The couple are both recovering from substance abuse disorders, and every day is a struggle to stay safe, warm and fed.

“I can't pay $800, $900 for a bedroom, for a two bedroom apartment," said Smith. "I can't do it. I have two kids that I take care of. My son just joined the Air Force, so I don't have to worry about him right now. But my daughter lives in New Hampshire. You know, I haven't seen her in three years because everything has been such a struggle. And what am I supposed to do? I can't put my daughter in a tent. I can't have her come down and visit me and stuff like that. So it would be nice if like, Pittsfield stepped up for people like us, and got rooming houses and put stuff like that to where we can afford it, you know? I could do $100 a week, $400 a month, something like that.”

Smith says they haven’t been contacted by the city’s service providers about their situation.

“It’s a shame," he said. "It really is a shame that it's come to this, because nobody should be living in a tent in the middle of the wintertime. It shouldn't be happening, you know, and like I said, at least I have a place to cover, to lay down. I have something over my head right now. Like I said, it's not the most ideal situation. But at least my fiancé has somewhere to go. You know, she doesn't have to walk around the street struggling, trying to figure out where she's going to go, or the two of us being separated, and her being in one spot and me being in one spot.”

For its part, Pittsfield says it’s been working with to provide unhoused people with services, find them apartments and steer them toward city shelters – including the emergency facility at the St. Joseph High School building downtown.

With forecasts of the season’s first major storm projected to dump over a foot of snow on the Berkshires, Smith – who works in construction, sometimes for upwards of 12 hours a day – says he feels despondent.

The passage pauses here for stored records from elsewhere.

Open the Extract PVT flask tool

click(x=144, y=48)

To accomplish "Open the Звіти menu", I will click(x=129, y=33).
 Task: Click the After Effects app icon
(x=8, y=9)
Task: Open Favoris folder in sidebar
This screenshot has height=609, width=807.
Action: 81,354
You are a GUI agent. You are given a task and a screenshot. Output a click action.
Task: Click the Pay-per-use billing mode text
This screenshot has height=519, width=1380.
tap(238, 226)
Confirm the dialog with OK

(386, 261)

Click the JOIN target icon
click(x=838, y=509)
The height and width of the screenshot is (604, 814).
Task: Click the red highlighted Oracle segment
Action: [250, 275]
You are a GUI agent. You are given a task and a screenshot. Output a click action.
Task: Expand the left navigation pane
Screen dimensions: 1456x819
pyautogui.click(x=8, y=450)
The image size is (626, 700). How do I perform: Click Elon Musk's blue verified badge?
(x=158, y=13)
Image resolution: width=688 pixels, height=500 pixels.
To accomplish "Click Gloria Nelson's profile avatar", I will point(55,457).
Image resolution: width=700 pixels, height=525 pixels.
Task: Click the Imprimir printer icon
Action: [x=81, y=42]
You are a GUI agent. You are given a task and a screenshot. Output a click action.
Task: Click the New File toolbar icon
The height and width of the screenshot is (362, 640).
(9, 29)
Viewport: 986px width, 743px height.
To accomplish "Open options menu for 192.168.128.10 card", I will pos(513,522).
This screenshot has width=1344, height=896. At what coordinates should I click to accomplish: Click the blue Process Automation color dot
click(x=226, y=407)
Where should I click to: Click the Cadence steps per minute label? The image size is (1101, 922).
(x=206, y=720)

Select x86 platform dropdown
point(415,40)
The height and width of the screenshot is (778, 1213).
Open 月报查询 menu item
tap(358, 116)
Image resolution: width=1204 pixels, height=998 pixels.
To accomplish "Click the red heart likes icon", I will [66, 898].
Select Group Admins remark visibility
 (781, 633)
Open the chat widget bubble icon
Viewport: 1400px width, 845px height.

“I work, you know, 40, 50 hours a week, which doesn't do anything for my fiancé or for me to even afford a place to live right now, you know," he told WAMC. "And I just I don't know what else to do right now. It's, it's hard. It's, it's hard. And then wintertime is coming, you know. It's here. So it- We're living in a tent with no heat. So it's, this is crazy. I don't, I don't know what else to do right now. I really don't. I'm doing the best I can right now for everything that I have. You know, hopefully things are going start picking up with work, and stuff like that. But it doesn't seem like things are starting to get easier. It kind of seems like it's getting harder and harder.”